Before the Bell: Dow futures point to a decline of more than 300 points at the open after Apple slashes guidance.

John Melloy,Eustance Huang



It’s going to be a tough day for technology stocks on Thursday after Apple warned first-quarter sales would be less than it previously expected. The broader stock market will suffer too as the iPhone maker blamed a slowing Chinese economy for the shortfall.
Dow Jones Industrial Average futures pointed to a decline of 367 points at the index’s Thursday open, as of 6:28 a.m. ET Thursday. Meanwhile, S&P 500 futures were off by more than 1.6 percent.
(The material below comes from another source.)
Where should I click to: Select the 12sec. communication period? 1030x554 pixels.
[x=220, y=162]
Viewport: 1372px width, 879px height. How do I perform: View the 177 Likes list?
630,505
Nasdaq-100 futures lost 2.67 percent. Apple’s stock was down more than 8 percent in premarket trading. The Invesco QQQ Trust, which tracks the tech heavy Nasdaq-100 Index, lost more than 2 percent in premarket trading.
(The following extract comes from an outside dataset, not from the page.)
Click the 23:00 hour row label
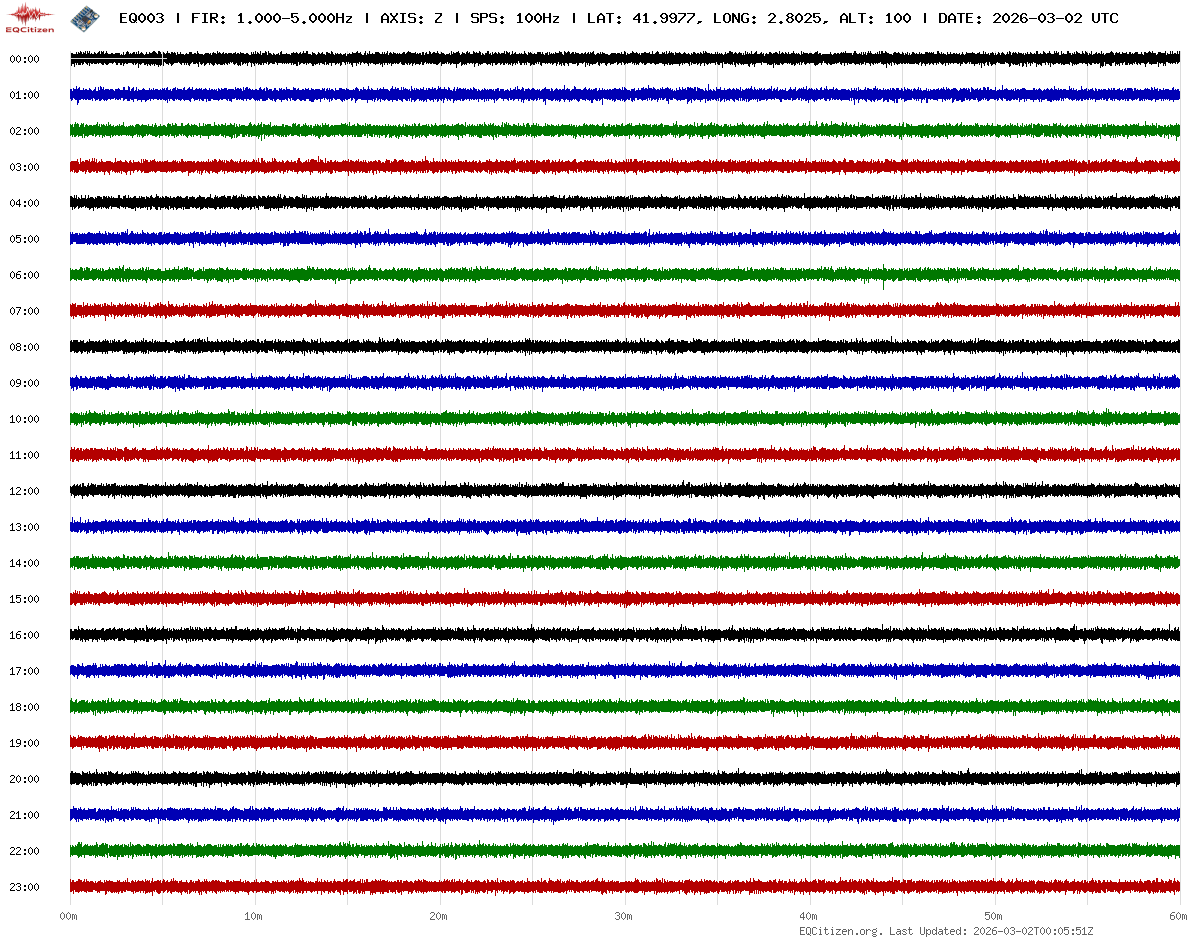The width and height of the screenshot is (1200, 940). (x=24, y=887)
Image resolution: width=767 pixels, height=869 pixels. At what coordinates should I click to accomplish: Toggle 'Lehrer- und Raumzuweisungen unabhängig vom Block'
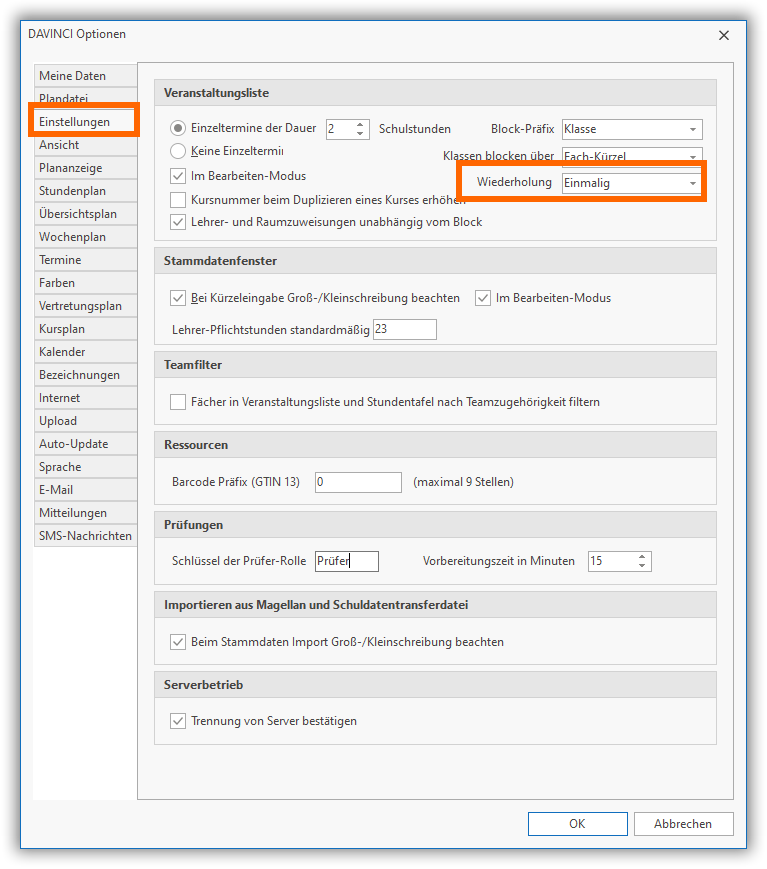point(178,221)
Apple said it sees first-quarter revenue of $84 billion vs. a previous guidance of a range of $89 billion and $93 billion. Analysts expected revenue of $91.3 billion for the period, according to the consensus estimate from FactSet. Apple blamed most of the revenue shortfall for struggling business in China. But the company also said that upgrades by customers in other countries were “not as strong as we thought they would be.”
Chip stocks Advanced Micro Devices, Nvidia, Skyworks and Qorvo all dropped in premarket trading on the Apple warning. Skyworks lost more than 5 percent.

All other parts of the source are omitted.